### TASK REQUIREMENTS
Your job with the data below is to output exactly the lines from the one holding "Screen dimensions: 1114x607" down to the one holding "Given: Open the Mặc định sort dropdown", both included, and no others.

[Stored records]
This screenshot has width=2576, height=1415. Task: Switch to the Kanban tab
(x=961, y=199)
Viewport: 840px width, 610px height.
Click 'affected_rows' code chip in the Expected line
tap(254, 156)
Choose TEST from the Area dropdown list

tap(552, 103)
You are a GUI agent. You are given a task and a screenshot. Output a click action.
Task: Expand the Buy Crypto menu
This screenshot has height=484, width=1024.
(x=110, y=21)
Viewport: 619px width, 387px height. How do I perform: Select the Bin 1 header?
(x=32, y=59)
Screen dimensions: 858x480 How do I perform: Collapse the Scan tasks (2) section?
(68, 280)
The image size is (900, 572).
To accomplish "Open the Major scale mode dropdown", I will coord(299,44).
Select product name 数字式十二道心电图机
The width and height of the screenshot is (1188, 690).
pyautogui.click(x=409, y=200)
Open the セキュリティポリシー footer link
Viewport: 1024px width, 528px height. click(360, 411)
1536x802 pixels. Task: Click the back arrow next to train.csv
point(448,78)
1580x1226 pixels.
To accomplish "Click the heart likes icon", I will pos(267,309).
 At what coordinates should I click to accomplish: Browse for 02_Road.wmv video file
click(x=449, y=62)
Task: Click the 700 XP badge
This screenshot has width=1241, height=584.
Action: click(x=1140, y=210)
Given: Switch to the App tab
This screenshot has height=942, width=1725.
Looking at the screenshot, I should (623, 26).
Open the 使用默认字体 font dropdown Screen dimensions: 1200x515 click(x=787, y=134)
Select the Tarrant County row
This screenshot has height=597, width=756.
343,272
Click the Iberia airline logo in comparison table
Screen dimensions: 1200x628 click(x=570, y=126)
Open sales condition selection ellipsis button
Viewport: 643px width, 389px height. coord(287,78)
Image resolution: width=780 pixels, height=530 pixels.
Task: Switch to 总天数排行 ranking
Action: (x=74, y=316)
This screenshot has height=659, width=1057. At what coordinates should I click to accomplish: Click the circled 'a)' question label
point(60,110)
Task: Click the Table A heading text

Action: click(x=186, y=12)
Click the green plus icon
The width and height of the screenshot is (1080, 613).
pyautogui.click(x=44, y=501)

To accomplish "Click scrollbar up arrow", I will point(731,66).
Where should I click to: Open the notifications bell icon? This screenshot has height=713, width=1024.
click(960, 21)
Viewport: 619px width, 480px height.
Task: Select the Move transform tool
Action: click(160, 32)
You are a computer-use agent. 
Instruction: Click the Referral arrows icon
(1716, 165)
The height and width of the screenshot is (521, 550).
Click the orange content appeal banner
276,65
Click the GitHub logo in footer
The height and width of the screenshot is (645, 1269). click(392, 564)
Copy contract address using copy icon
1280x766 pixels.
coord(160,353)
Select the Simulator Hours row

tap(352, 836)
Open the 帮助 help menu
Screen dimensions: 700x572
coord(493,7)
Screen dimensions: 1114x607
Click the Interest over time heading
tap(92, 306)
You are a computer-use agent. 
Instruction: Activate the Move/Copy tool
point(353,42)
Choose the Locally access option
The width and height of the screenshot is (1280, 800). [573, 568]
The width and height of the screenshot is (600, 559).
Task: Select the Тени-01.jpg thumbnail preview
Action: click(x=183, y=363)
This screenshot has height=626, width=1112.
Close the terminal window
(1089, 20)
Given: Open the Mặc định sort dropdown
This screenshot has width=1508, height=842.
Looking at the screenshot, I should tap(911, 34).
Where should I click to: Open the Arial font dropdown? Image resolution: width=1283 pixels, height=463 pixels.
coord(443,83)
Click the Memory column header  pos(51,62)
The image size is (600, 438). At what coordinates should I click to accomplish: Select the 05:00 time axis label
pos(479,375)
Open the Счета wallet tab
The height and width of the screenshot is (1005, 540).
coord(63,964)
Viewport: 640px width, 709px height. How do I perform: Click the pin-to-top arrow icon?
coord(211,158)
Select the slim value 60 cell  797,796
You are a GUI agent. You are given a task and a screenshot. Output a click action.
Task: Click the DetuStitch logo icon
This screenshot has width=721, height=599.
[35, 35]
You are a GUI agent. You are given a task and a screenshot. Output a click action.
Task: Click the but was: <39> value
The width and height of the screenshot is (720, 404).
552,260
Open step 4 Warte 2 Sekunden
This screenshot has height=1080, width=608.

### THE COMPLETED TASK
Screen dimensions: 1114x607
Click the Interest over time heading
tap(92, 306)
You are a computer-use agent. 
Instruction: Activate the Move/Copy tool
point(353,42)
Choose the Locally access option
The width and height of the screenshot is (1280, 800). [573, 568]
The width and height of the screenshot is (600, 559).
Task: Select the Тени-01.jpg thumbnail preview
Action: click(x=183, y=363)
This screenshot has height=626, width=1112.
Close the terminal window
(1089, 20)
Given: Open the Mặc định sort dropdown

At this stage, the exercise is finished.